Hackers Increasingly Exploit ‘Human Factor’

In early 2016, a U.S. Department of Justice data breach resulted in the theft of a wide range of confidential information, including the names, email addresses, phone numbers and job descriptions for roughly 20,000 FBI agents and 9,000 Department of Homeland Security employees. What is particularly shocking about this breach is that it was not the result of some technically sophisticated attack by state-sponsored cybercriminals.

It was a 16-year-old kid sitting in his bedroom in Coalville, England.

Now 18, Kane Gamble was sentenced in April to two years in a youth detention facility. During his trial, it became clear how ridiculously easy it was to obtain all this confidential information. He simply called the DOJ, pretended to be a new employee who was having trouble accessing the department’s web portal and was promptly given the security token that allowed him to access the DOJ intranet.

As companies strive for better data privacy and cybersecurity, the case is a reminder that social engineering — often in the form of surprisingly simple con jobs — remains the biggest threat.
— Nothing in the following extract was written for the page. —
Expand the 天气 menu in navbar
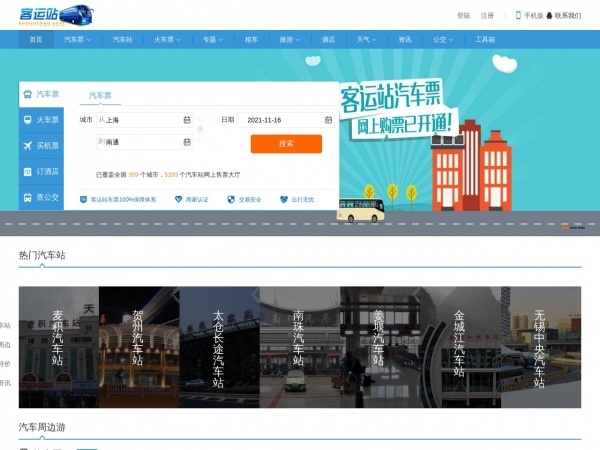Viewport: 600px width, 450px height. pos(364,40)
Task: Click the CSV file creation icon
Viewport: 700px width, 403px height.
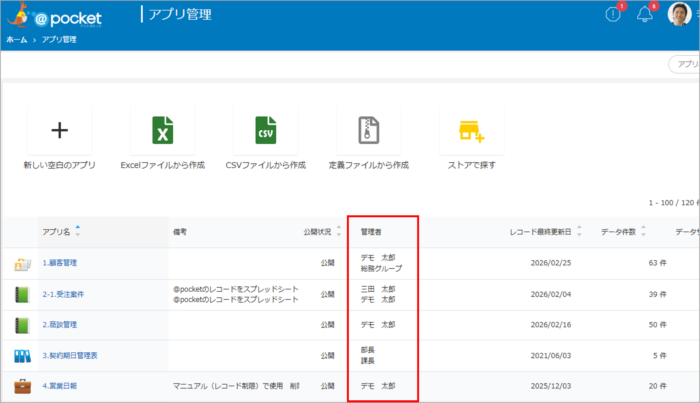Action: tap(265, 131)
A new report from the cybersecurity firm Proofpoint claims that as many as 95 percent of observed attacks in 2017 exploited the “human factor” rather than relying on software and hardware vulnerabilities.
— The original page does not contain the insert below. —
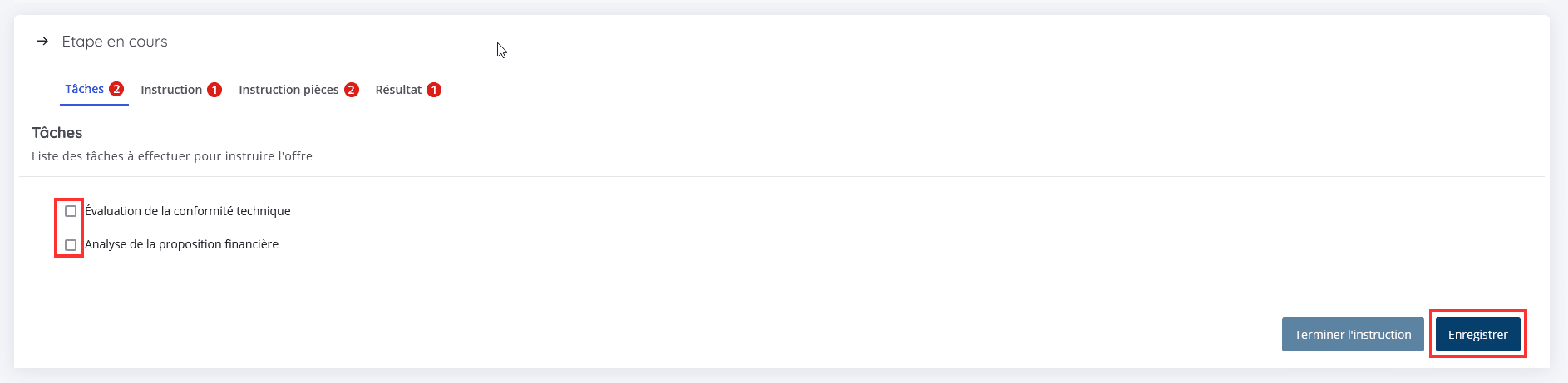Collapse the Etape en cours section header
This screenshot has height=383, width=1568.
(101, 42)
In its report, titled “The Human Factor 2018,” the company reports that the instincts of curiosity and trust make people much easier to exploit than technical vulnerabilities.Based on analysis of attack attempts across more than 6,000 organizations worldwide throughout 2017, the report examines a variety of ruses hackers use to convinced people to disable or ignore security, click links, open documents, or download malicious files.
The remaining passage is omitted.